Mechanistic Insights into the Cis- and Trans-acting Deoxyribonuclease Activities of Cas12a

CRISPR-Cas12a (Cpf1) is an RNA-guided DNA-cutting nuclease that has been repurposed for genome editing. Upon target DNA binding, Cas12a cleaves both the target DNA in cis and non-target single stranded DNAs (ssDNA) in trans. To elucidate the molecular basis for both deoxyribonuclease cleavage modes, we performed structural and biochemical studies on Francisella novicida Cas12a. We show that crRNA-target DNA hybridization conformationally activates Cas12a, triggering its trans-acting, non-specific, single-stranded deoxyribonuclease activity. In turn, cis-cleavage of double-stranded DNA targets is a result of PAM-dependent DNA duplex unwinding and ordered sequential cleavage of the non-target and target DNA strands.

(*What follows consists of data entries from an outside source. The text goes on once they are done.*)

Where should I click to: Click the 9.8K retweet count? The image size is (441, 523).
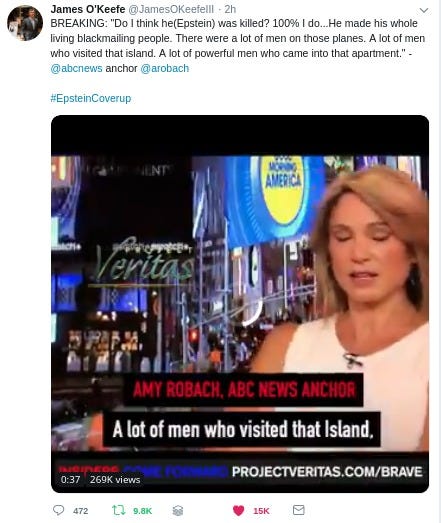click(x=142, y=511)
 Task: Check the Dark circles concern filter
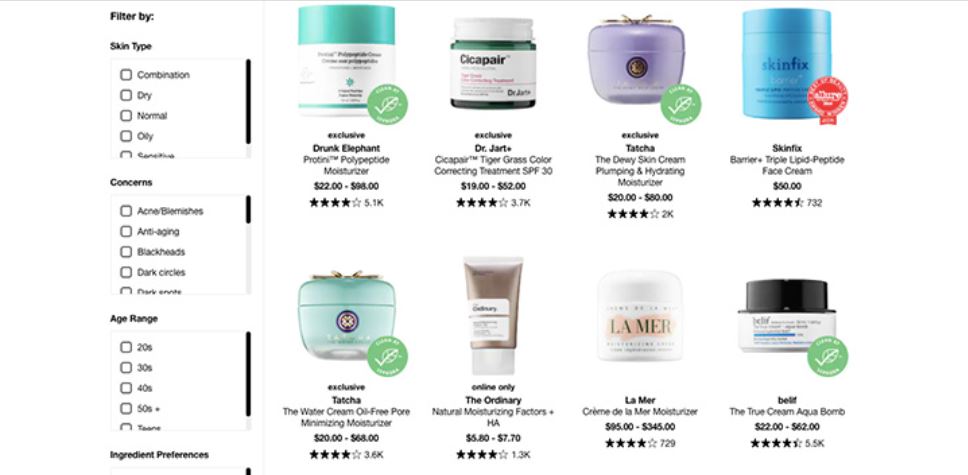tap(126, 272)
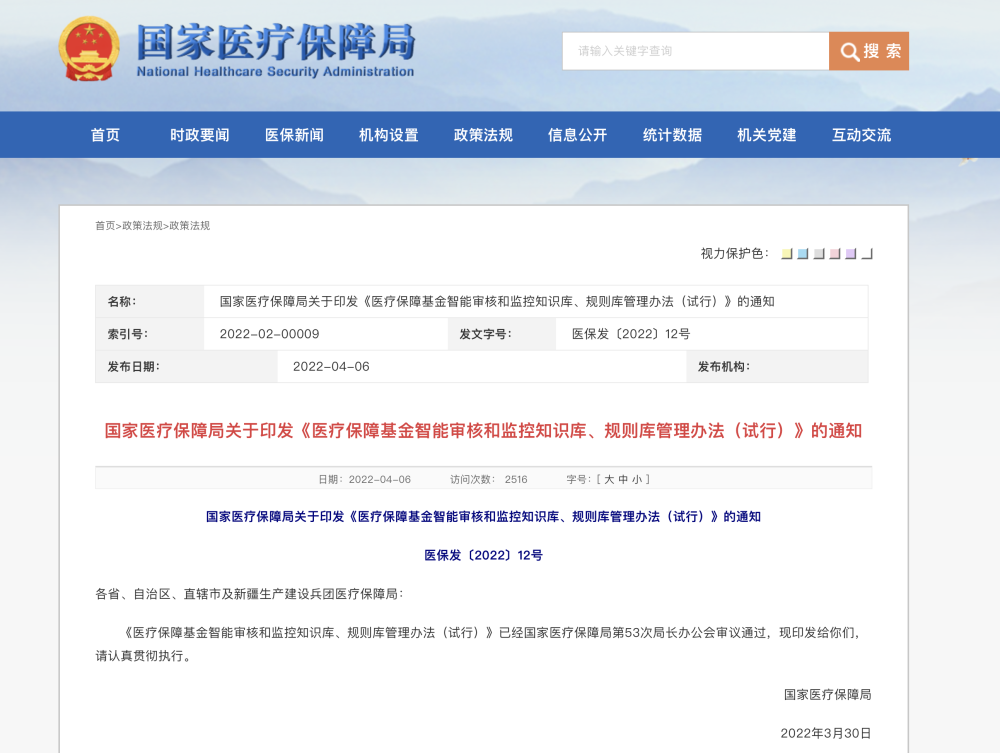Image resolution: width=1000 pixels, height=753 pixels.
Task: Click the search magnifier icon
Action: coord(850,52)
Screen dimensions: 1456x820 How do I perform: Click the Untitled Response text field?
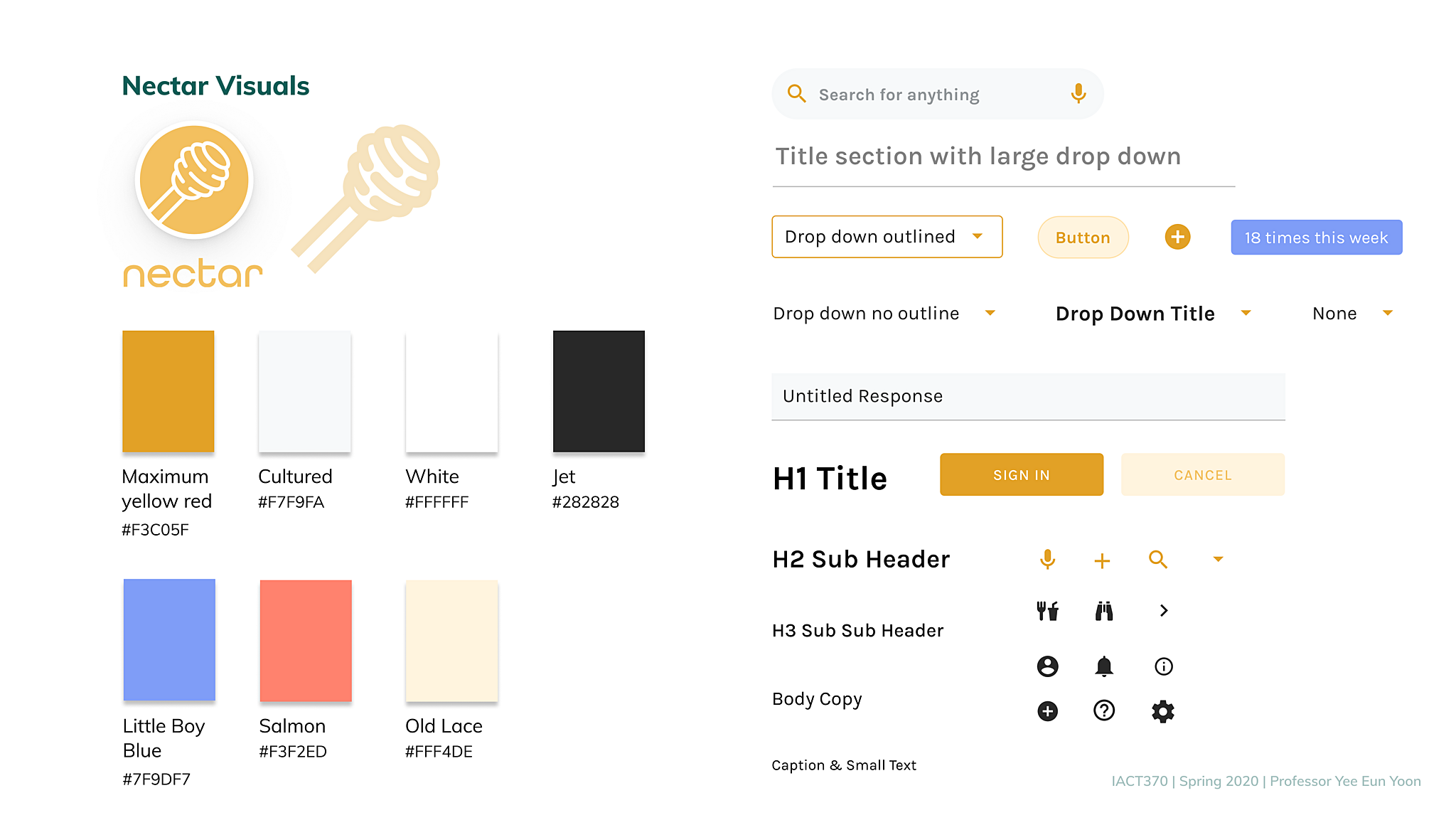pyautogui.click(x=1028, y=396)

Cas12a releases the PAM-distal DNA cleavage product and remains bound to the PAM-proximal DNA cleavage product in a catalytically competent, trans-active state. Together, these results provide a revised model for the molecular mechanism of both the cis- and trans-acting deoxyribonuclease activities of Cas12a enzymes, allowing their further exploitation as genome editing tools.